Records from a data source:
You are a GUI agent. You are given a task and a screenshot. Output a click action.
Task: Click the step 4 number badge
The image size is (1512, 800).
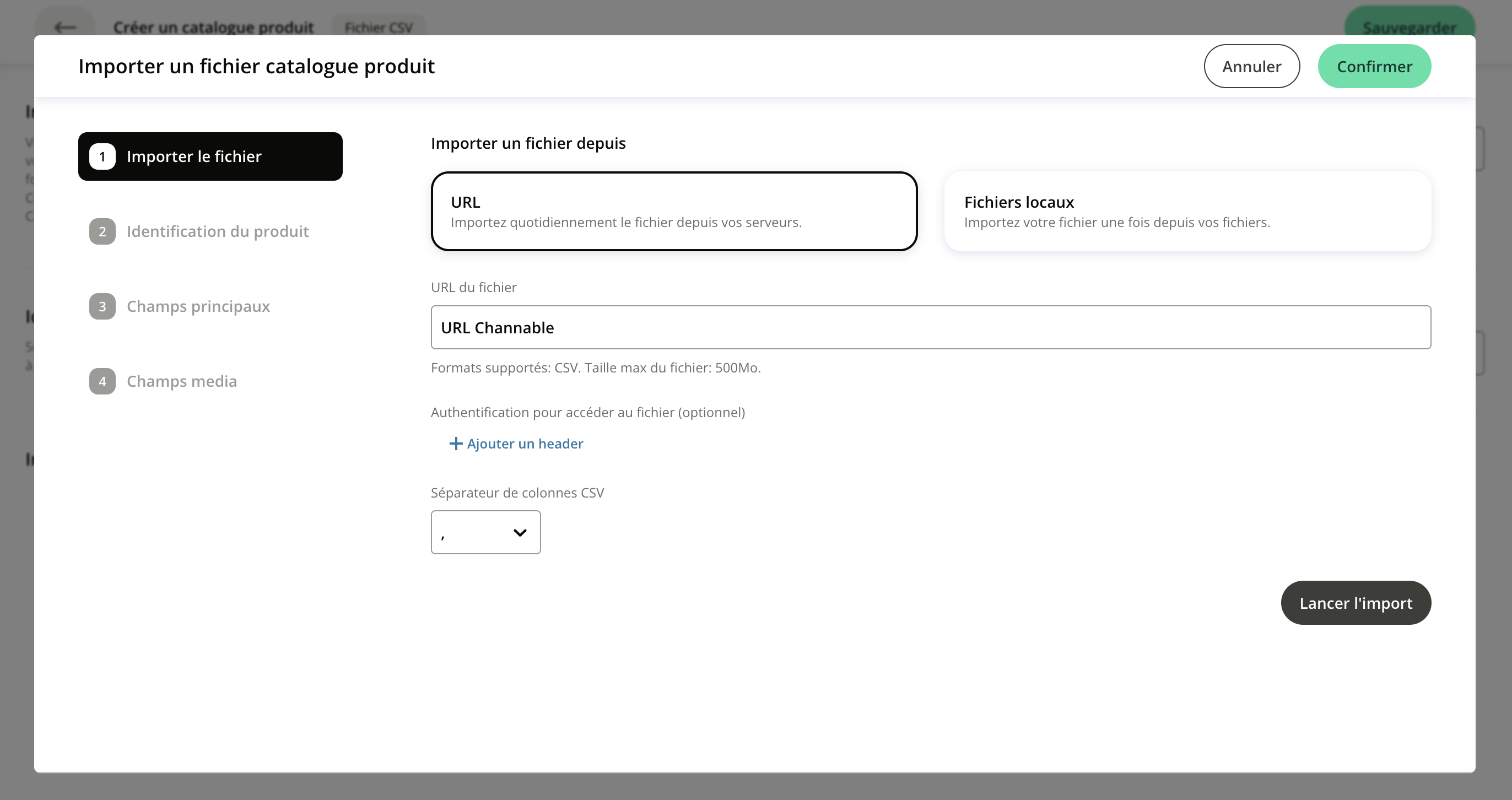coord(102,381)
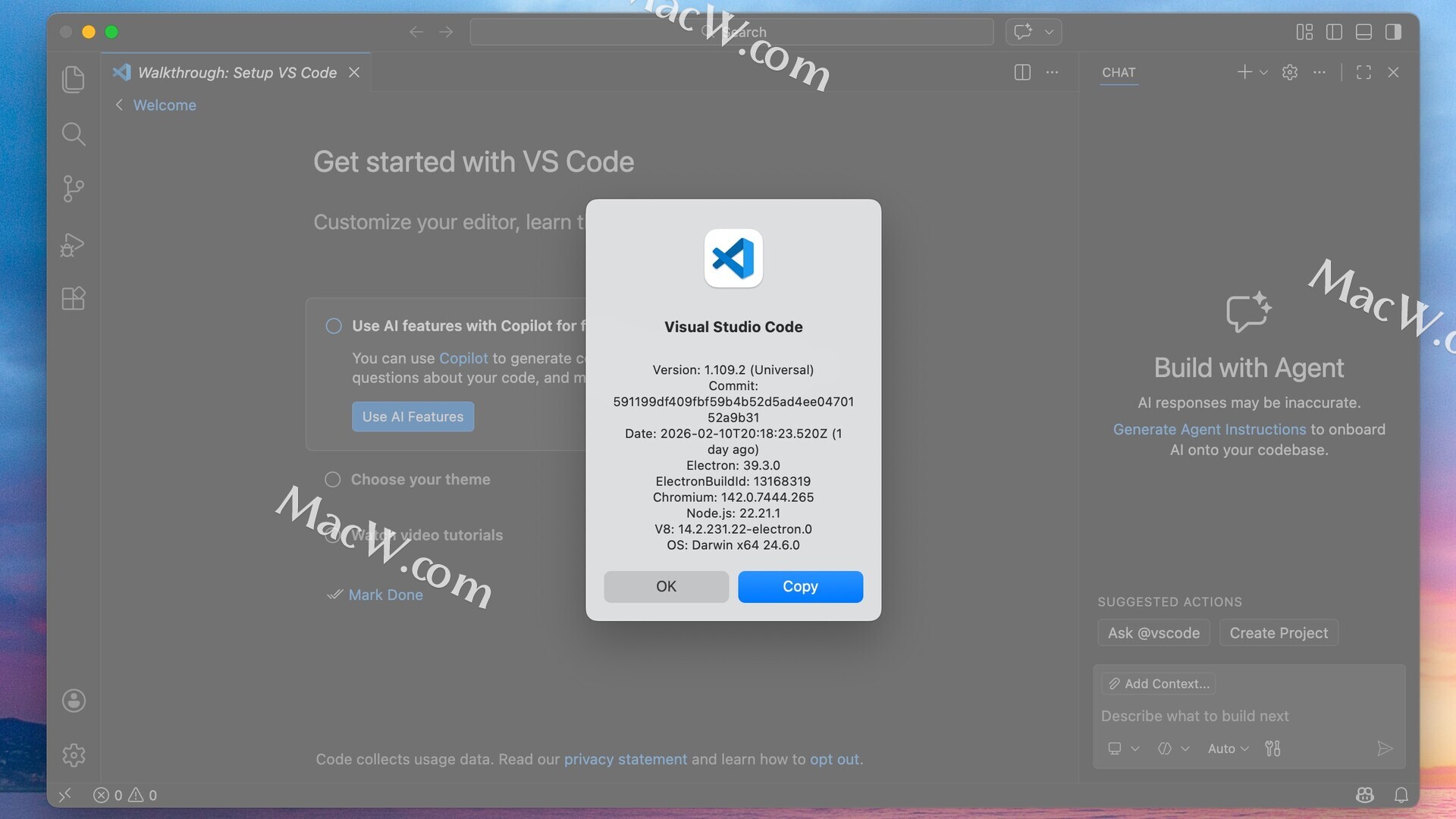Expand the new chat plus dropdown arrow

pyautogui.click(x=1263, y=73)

# Exercise prompt
With the pictures left out, copy exactly the lines from the one containing "Task: Click the step 4 number badge" through the final line of the records above, both included.

# Written response
Task: Click the step 4 number badge
The image size is (1512, 800).
coord(102,381)
Expand the new chat plus dropdown arrow

pyautogui.click(x=1263, y=73)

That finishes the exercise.